3. How does Christianity, the Redemption, and the Beatific Vision fit into all of this? First of all, what the Redemption does is make the following possible: If you choose to subordinate yourself to God and are willing to become a different person (the one without the sin's goal)--if you "deny yourself"--then God will miraculously erase this act as a goal in your eternal life. This is Christian repentance, or "change of attitude"; and it is initiated, really, by God's gift allowing you to believe that it will "work" and giving you the strength to repudiate your very being. As St. Paul points out in Galatians, First Corinthians, and Romans, obeying the Law is fine if you have never sinned; but once you have sinned, nothing you can do can undo your choice or make you virtuous again; it has to be done for you (this is what is behind the "faith not works" controversy).

So it is possible for the goal to be erased as a goal in your eternal life, even though the effects it has had on you here (and in your eternal reality as modified by what you did to yourself through it) will be with you forever. For instance, if you choose to cut your arm off, you will presumably be one-armed; but you will not forever be trying to be a person who can pick things up who can't pick things up. Maybe some of the consequences of the choice will be erased; I don't know; but at least, the Redemption erases the eternal frustration in the choice.

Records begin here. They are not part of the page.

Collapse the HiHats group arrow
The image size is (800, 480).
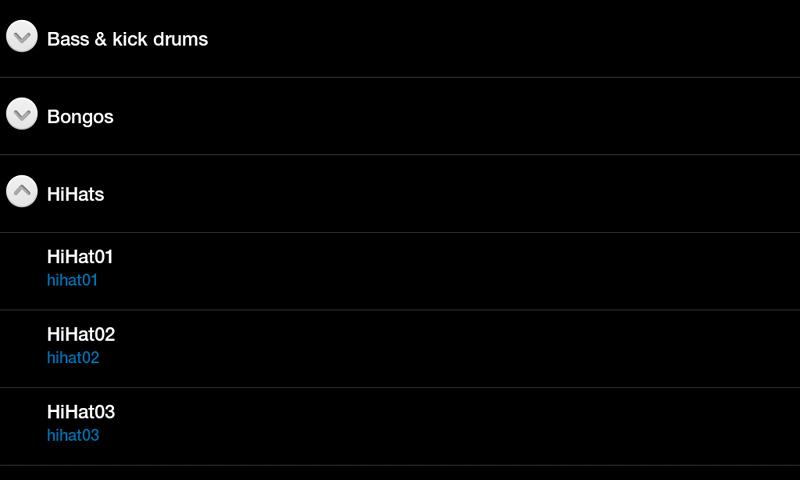tap(22, 192)
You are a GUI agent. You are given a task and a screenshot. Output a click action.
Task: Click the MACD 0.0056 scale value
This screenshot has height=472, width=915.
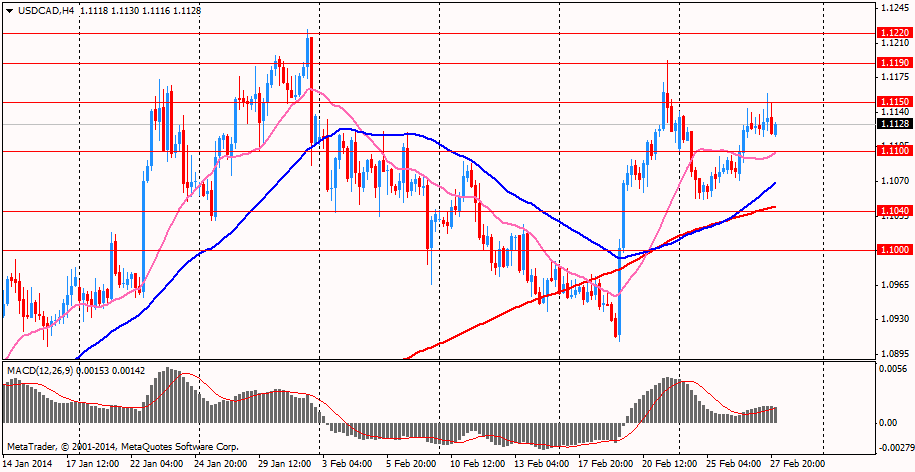tap(893, 369)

What the Beatific Vision does is add to our finite consciousness an expansion of our consciousness beyond itself to infinite consciousness. Any act of finite consciousness "finitizes itself" to this individual act, implying that in itself it is beyond this act, and could be greater. God lifts this abstraction into actuality, and you actually become God, knowing Being in all of its fullness, and becoming identical with the Infinite Being.

But of course, this act of infinite consciousness is only one "dimension" of your eternal consciousness, the rest of which is the set of finite acts of consciousness which constitutes your conscious life, and which I have been discussing. Hence, you are not absorbed into God in such a way that you lose your individuality; God becomes a "dimension" of your individual consciousness (the Infinite is "part" of your finite consciousness), and you become a "dimension" in a special way of God's consciousness. This is, of course, totally beyond our power as finite; it is just that the spirituality of our finiteness is such that to be given this as a gift is not a contradiction.

So the Beatific Vision takes nothing away from what I have been saying above; as far as the finite "dimensions" of your consciousness are concerned, you will be just what you have chosen to be, no more and no less.

Of course, if a person chooses not to take advantage of these gifts, this does not disappoint God, any more than he is disappointed by the person's preferring eternal frustration to accepting his limits and being happy (because that is really what the alternatives are).

4. Plato's philosophy would not demand this, since Plato held that Aspects can "share" in other Aspects, and so the one that shares the other has "less" of it than the other in its "pure" state. For instance, "humanity-itself" is "good," but it is not identical with "goodness-itself," and so has "less" of it in some sense (but not really a quantitative one).

5. Plato clearly thinks that men are "greater than" women, by the way, in spite of the fact that his philosophy wouldn't logically demand this. In his reincarnationist view, morally inferior souls get reembodied into physically inferior bodies, and the first reincarnation of a bad man's soul is into a woman's body.